Die private Seite der Frau, deren Karriere bereits 1958 auf dem Newport Folk Festival begann, wird in 113 Minuten "uneitel, mit Humor und schonungslos selbstreflexiv ausgelotet" (Der Standard). Netflix und Co. hätten sicher eine fünfteilige Serie aus der Materialfülle gemacht. Die Regisseurinnen hatten freie Hand, sich aus Baez' Archiv (Tagebücher, Audiokassetten mit aufgezeichneten Therapiesitzungen, Filmaufnahmen) zu bedienen. "Der Film ist, was er ist, weil ich genügend Vertrauen in diese Frauen hatte", sagt sie im gepiqten Interview.

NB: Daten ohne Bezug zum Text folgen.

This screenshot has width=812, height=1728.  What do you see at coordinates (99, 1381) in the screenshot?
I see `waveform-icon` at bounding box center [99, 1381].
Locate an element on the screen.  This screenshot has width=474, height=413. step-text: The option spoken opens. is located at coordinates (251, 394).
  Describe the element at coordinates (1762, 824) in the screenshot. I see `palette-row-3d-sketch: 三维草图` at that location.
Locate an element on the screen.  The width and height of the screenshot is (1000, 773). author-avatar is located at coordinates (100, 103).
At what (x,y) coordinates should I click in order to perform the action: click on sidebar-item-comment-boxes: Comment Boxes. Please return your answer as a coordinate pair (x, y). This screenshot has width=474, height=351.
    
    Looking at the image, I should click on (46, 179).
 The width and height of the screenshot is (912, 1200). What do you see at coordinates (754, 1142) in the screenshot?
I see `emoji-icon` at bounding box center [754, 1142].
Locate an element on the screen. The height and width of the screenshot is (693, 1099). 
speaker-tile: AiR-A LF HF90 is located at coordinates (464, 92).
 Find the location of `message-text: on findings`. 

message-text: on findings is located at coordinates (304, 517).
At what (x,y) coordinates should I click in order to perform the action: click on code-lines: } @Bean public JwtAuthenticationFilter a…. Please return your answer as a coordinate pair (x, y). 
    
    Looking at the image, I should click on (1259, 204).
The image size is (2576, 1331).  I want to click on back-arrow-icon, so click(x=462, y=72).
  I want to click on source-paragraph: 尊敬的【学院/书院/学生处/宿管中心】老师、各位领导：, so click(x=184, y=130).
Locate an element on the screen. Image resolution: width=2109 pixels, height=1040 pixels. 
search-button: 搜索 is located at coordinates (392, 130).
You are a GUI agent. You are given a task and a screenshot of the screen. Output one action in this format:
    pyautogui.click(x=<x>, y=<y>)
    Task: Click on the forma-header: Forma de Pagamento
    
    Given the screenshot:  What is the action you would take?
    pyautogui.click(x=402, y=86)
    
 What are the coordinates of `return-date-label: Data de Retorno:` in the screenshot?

Die fantasievollen Bleistiftzeichnungen Baez' werden zum Leben erweckt, es gibt herrliche Fotos aus den Sixties; Dylan, Drogen und ihre unglückliche Rolle als Mutter kommen vor. Die Künstlerin sagt: "I'm not good at one-on-one relationships. I'm great at one to one thousand relationships".
Und dann ist da noch das geheime Leben, das Joan Baez' Kindheit betrifft:
Im dunkelsten Kapitel geht es nochmals um die eigene Familie, der Verdacht auf Missbrauch steht im Raum. Auch hier bemüht sich Baez um Wahrheit – um sich einzugestehen, dass sich diese nicht mehr rausfinden lässt.
"Ein Porträt wie eine Therapiesitzung" meint der NDR – mir hat dieser Ansatz gut gefallen, zeigt er doch gerade, dass Psychotherapie hilft, aber kein Allheilmittel ist. Obendrein ist auch die Ästhetik von "I am Noise" eindrucksvoll.
Baez hat einen naheliegenden Weg gefunden, um mit ihren Dämonen umzugehen:
When I am depressed I sing to myself to prove that life really isn't so bad.